La particularité du revolver issu du brevet de 1868 est qu’il fonctionne en simple et double action. C’est une nouveauté pour la Marine puisque le « 1858 réglementaire » ne fonctionne lui, qu’en simple action. Le rajout de la « double action » procure à l’arme un volume de feu dont le « 1858 » était privé.

Le mentonnet et la barrette de liaison entre la détente et le chien sont montés sur le même axe, sur le haut du corps de la détente. En pressant légèrement la détente, la barrette de liaison fait basculer le chien en arrière et prend le premier cran de la gâchette, le « cran de sûreté ». La mise sur le « cran de sûreté » dégage la pointe du percuteur, permettant au barillet de tourner librement et ainsi permettre le chargement ou déchargement des munitions. Une nouvelle pression sur la détente permet de mettre le chien sur le deuxième cran de la gâchette, le « cran de l’armé ».

Dans le même mouvement le mentonnet aura poussé le barillet 1/6ème de tour, par l’intermédiaire du rochet, afin d’aligner la balle du barillet en face du canon et le taquet de verrouillage, présent sur le haut de la détente, vient se bloquer dans l’arrêtoir du barillet. Le tenon du chien est sorti de la mortaise de la barrette et le grand ressort est sous pression. La pointe de la gâchette repose sur une encoche à l’arrière de la détente. Le ressort de détente, à l’avant de celle-ci, offre une contre-pression à l’ensemble du mécanisme.

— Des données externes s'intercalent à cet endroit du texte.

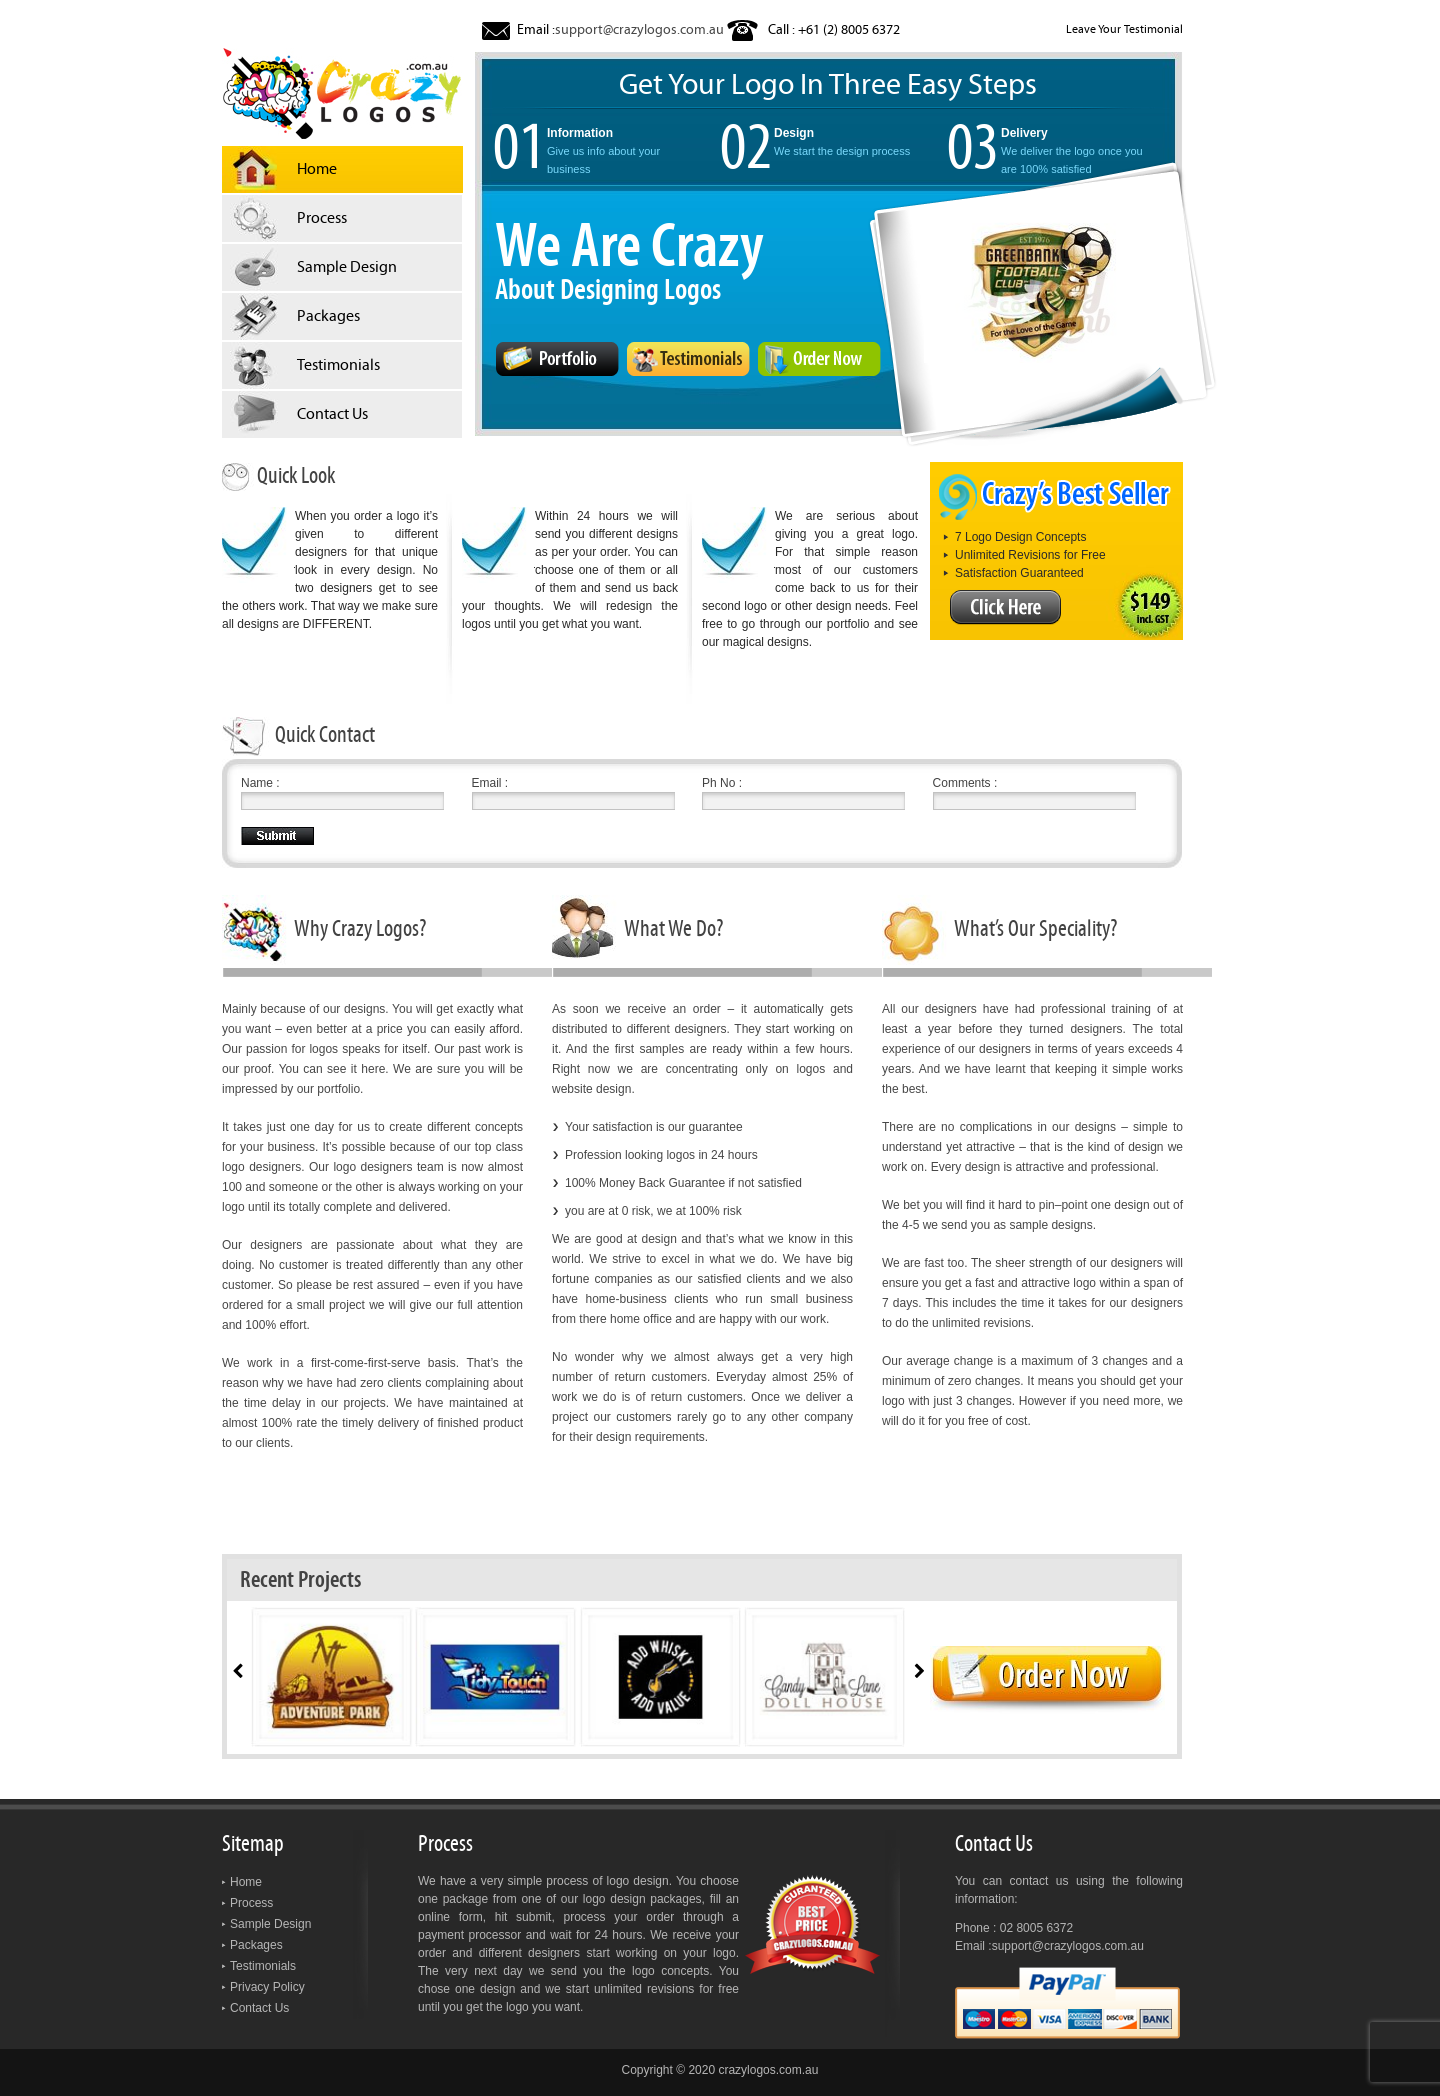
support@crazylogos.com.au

Les mêmes mouvements s’opèrent exactement en tirant en arrière le chien (simple action). Une pression supplémentaire sur la détente pousse la pointe de la gâchette, (qui repose sur l’encoche) vers le haut et pivote autour de son axe en libérant le chien de son « cran d’armé », qui, sous la pression du grand ressort, lance le percuteur vers l’avant pour le « coup de feu ».

Le ressort de détente repousse ladite détente en place et l’ensemble du mécanisme suit le même mouvement et se retrouve prêt pour un nouveau coup de feu.